= Gerard McGinnity =

Irish Catholic priest

Father Gerard McGinnity, born on 5 April 1947, is an Irish Roman Catholic priest, currently serving as parish priest of Knockbridge, County Louth, Ireland, a parish of the Archdiocese of Armagh. He is best known for his role in denouncing the alleged homosexual orientation of the head of a Catholic seminary, and for his association with a group, the House of Prayer, Achill.

==In Maynooth College==
McGinnity was appointed junior dean at St Patrick's College, Maynooth, Ireland's national seminary, when he was 26 years old. He was appointed senior dean at the age of 32 in 1978, decades younger than previous holders of the post.

In 1984, he raised concerns with bishops about the sexuality of the college's vice-president, Dr Micheál Ledwith. After his complaint was dismissed in the absence of any evidence, McGinnity was required to leave his position by Tomás Ó Fiaich, archbishop of his home diocese, acting on behalf of the trustees (17 bishops) of the college.

Several seminarians sought the advice of Brendan Comiskey, then auxiliary Bishop of Dublin and later Bishop of Ferns, about the lifestyle of Ledwith and their concerns that he might be gay.
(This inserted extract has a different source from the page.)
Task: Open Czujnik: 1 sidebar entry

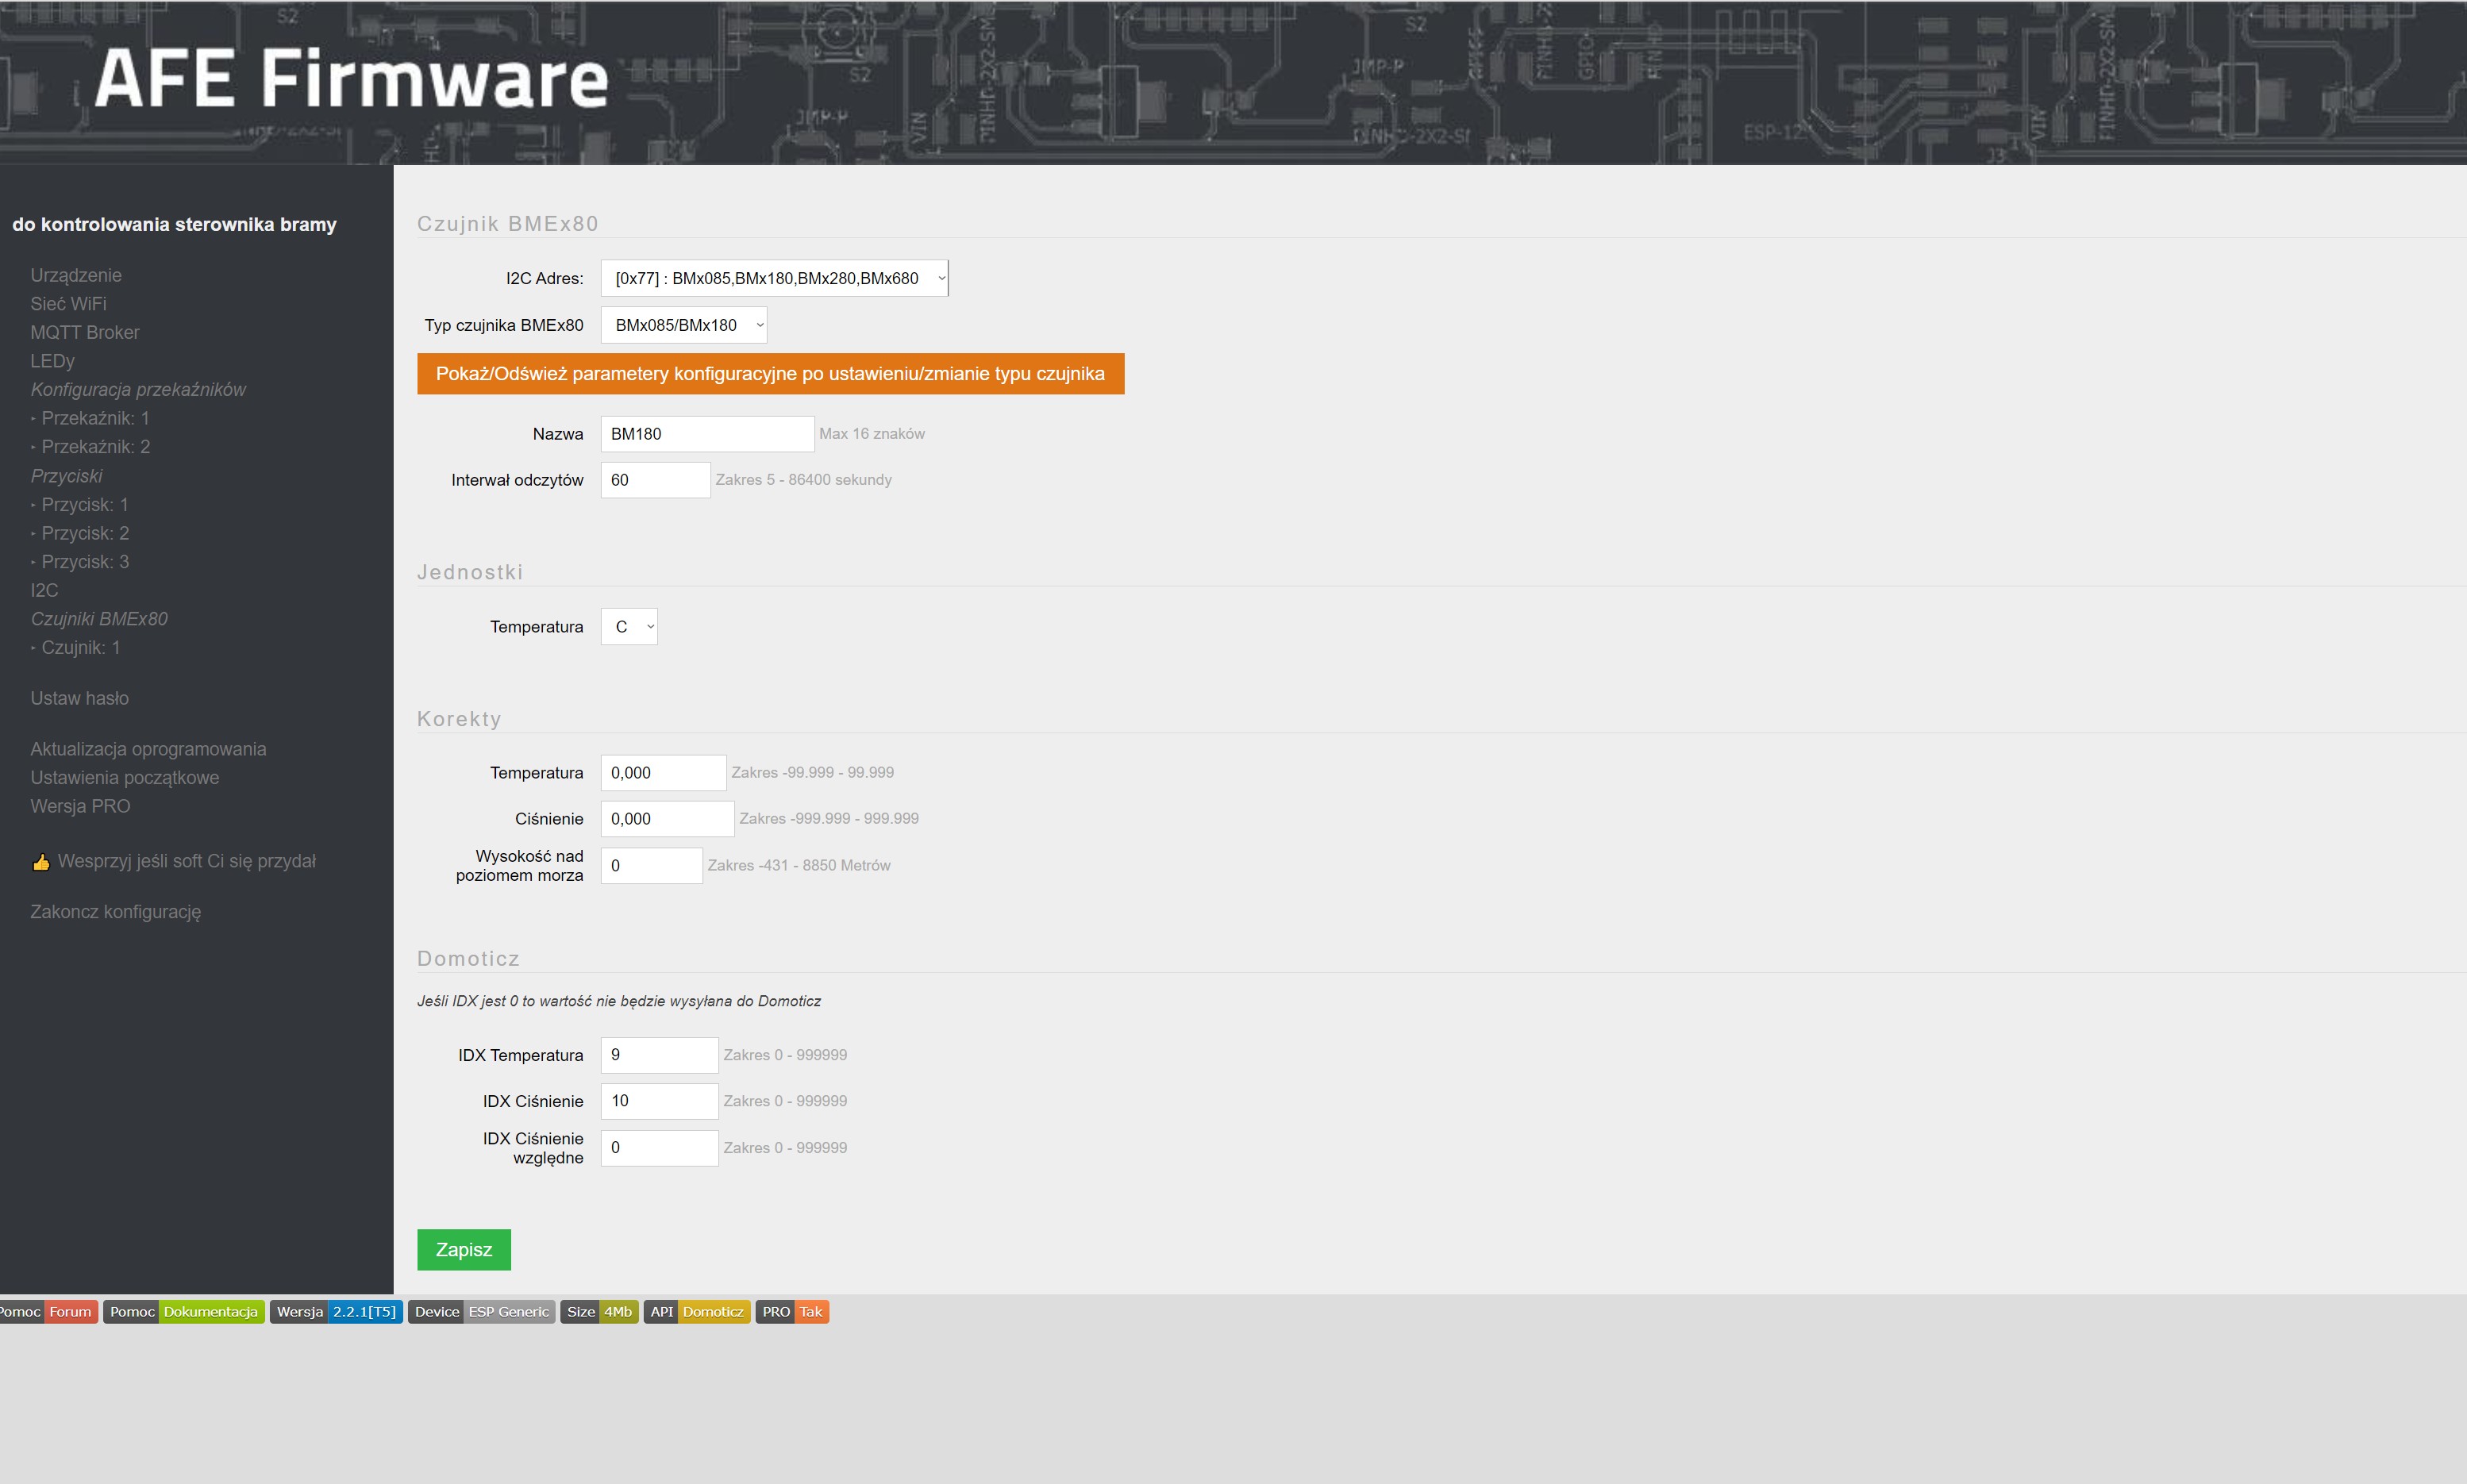Action: coord(80,648)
Comiskey suggested that they approach seven "key bishops" in order that their concerns be adequately heard. These bishops included the Cardinal Primate of All Ireland Tomás Ó Fiaich and Bishops Cahal Daly, Edward Daly, Lennon, Cassidy, C O'Reilly, Eamon Casey and Aherne.

Ledwith was appointed president of St Patrick's in 1984. In 1994, he resigned prematurely and agreed a financial settlement – without liability – with a man who alleged Ledwith had abused him as a minor, and later left the Church.

==The McCullough and Ferns Reports==
The Irish bishops published the McCullough Report in June 2005. It found that there were no complaints made by any seminarian about sexual harassment by Ledwith in Maynooth.

The concerns raised by McGinnity were fully validated in the report of the Ferns Inquiry which was commissioned by the Irish Government in 2003 and published in October 2005. The Ferns Report acknowledged Dr McGinnity's feelings of being victimised as a result of the concerns of the seminarians which he expressed. The report states that "punitive actions of that nature could only deter bona fide complaints to church authorities which should be valued as providing information for the control of those having access to young people".

The matter was further debated in the Irish Senate in November 2005 and Dr Mary Henry commented: With regard to Monsignor Ledwith, I was dismayed to read the response of the bishops to whom complaints were made by six senior seminarians, as they are described in the report, as well as the senior dean of Maynooth College, Fr. Gerard McGinnity. Cardinal Daly, one of the surviving bishops, indicated in his statement to the inquiry that it was entirely untrue that any seminarian had mentioned homosexuality to him in connection with Monsignor Ledwith.

==Association with House of Prayer==
McGinnity has for many years been 'spiritual director' to Christina Gallagher, the owner of the Our Lady Queen of Peace House of Prayer (Achill) Ltd, a group not linked to the structures of the Catholic Church. He co-authored Gallagher's biography published in 1996, in which he refers to her as "God's prophet".

Christina Gallagher's 'House of Prayer' is based on Achill Island. On 29 February 2008, the Archbishop of Tuam, Michael Neary, issued a statement saying, in part: "In summary the 'House of Prayer' has no Church approval and the work does not enjoy the confidence of the diocesan authorities."

Beginning in March 2008, Cardinal Seán Brady, Primate of All Ireland, began holding discussions with McGinnity about his association with Christina Gallagher. His inquiry into the matter was the result of some complaints from former followers of Christina Gallagher.

==Publications==
- Celebration With Mary: Reflections for Personal Prayer and Parish Devotions (June 1987) ISBN 0-86217-289-6
- Open Door for Christ (June 1987) ISBN 0-86217-277-2
- Christmen: Experience of Priesthood Today (June 1985) ISBN 0-906127-94-7
- Out of the Ecstasy & Onto the Cross – Biography of Christina Gallagher (1996) Our Lady Queen of Peace Publications, Ltd.